==== Material shown

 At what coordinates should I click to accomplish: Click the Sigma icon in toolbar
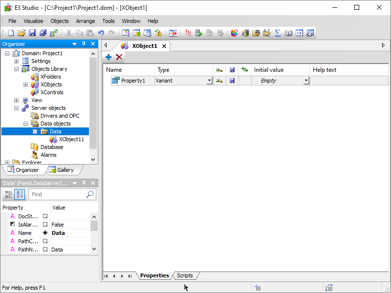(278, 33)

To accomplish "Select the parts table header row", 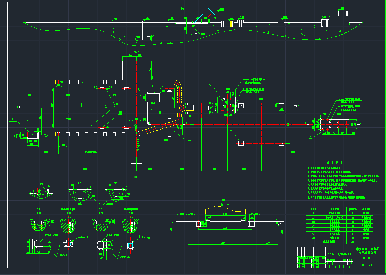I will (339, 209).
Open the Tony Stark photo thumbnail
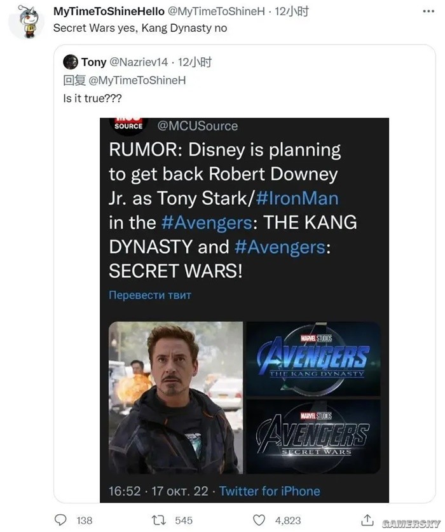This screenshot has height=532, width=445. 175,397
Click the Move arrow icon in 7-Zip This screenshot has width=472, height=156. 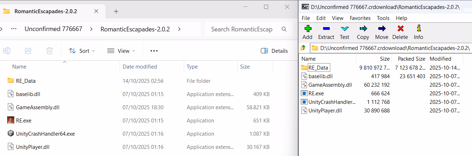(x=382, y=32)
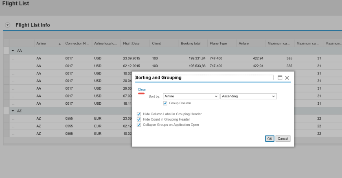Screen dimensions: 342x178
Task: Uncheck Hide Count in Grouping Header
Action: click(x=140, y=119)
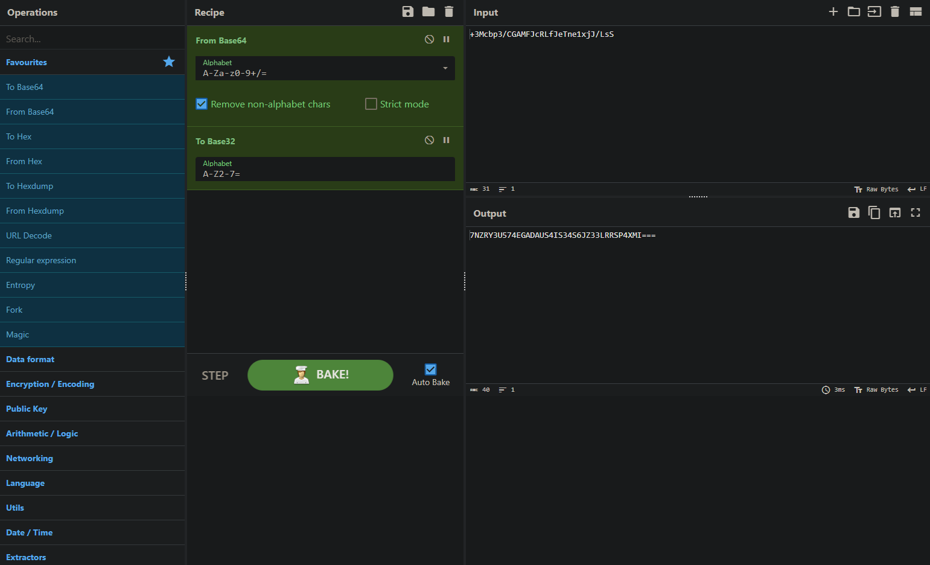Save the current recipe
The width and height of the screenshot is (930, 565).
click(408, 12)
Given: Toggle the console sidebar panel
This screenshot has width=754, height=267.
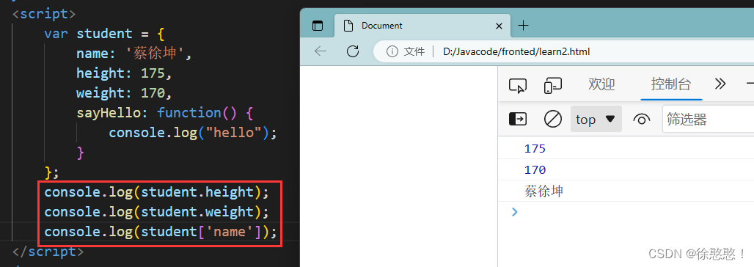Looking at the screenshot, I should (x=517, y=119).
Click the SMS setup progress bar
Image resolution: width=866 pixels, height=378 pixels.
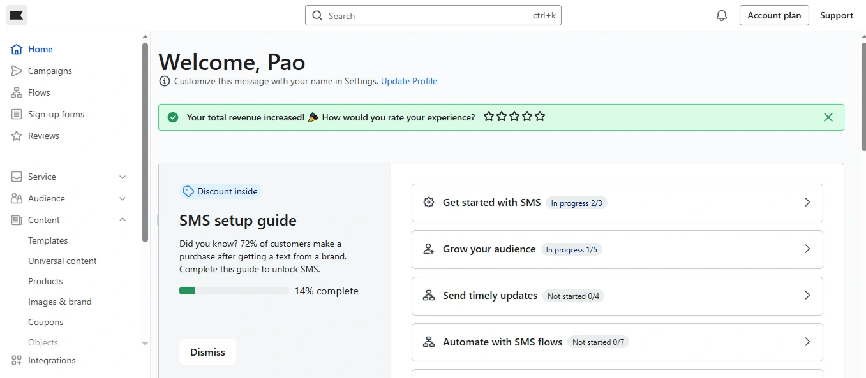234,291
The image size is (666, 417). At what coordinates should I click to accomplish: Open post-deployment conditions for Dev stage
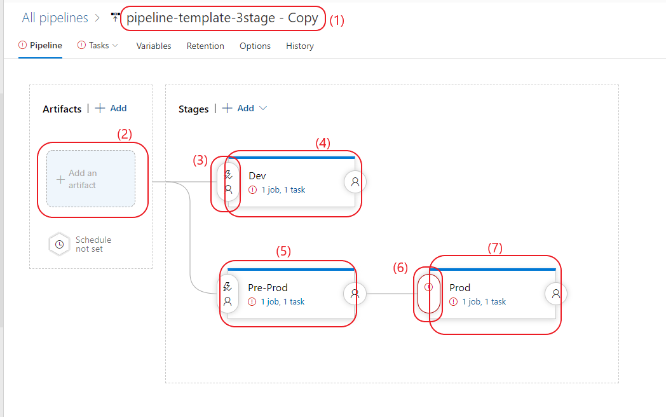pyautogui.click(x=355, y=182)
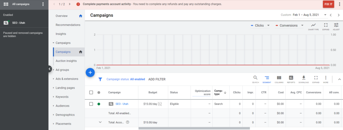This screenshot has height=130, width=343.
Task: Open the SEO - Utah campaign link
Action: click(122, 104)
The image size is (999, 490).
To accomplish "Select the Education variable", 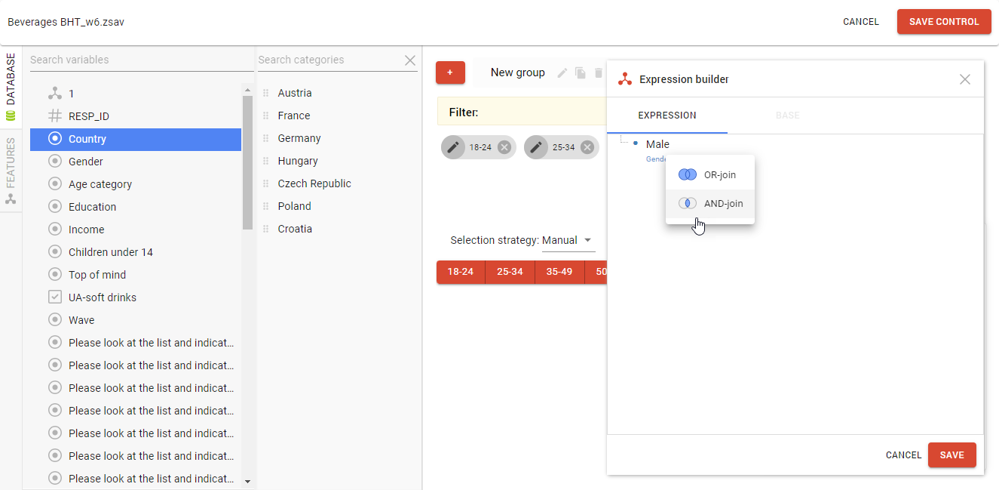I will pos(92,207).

========

What is being asked: Output exactly those lines of the data above that run from the line with "The image size is (666, 417)." up to and including the line with "The image size is (999, 490).". No pictures go in.

Answer below:
The image size is (666, 417). At what coordinates should I click to accomplish: Open post-deployment conditions for Dev stage
pyautogui.click(x=355, y=182)
This screenshot has height=130, width=343.
Task: Open the SEO - Utah campaign link
Action: click(122, 104)
The image size is (999, 490).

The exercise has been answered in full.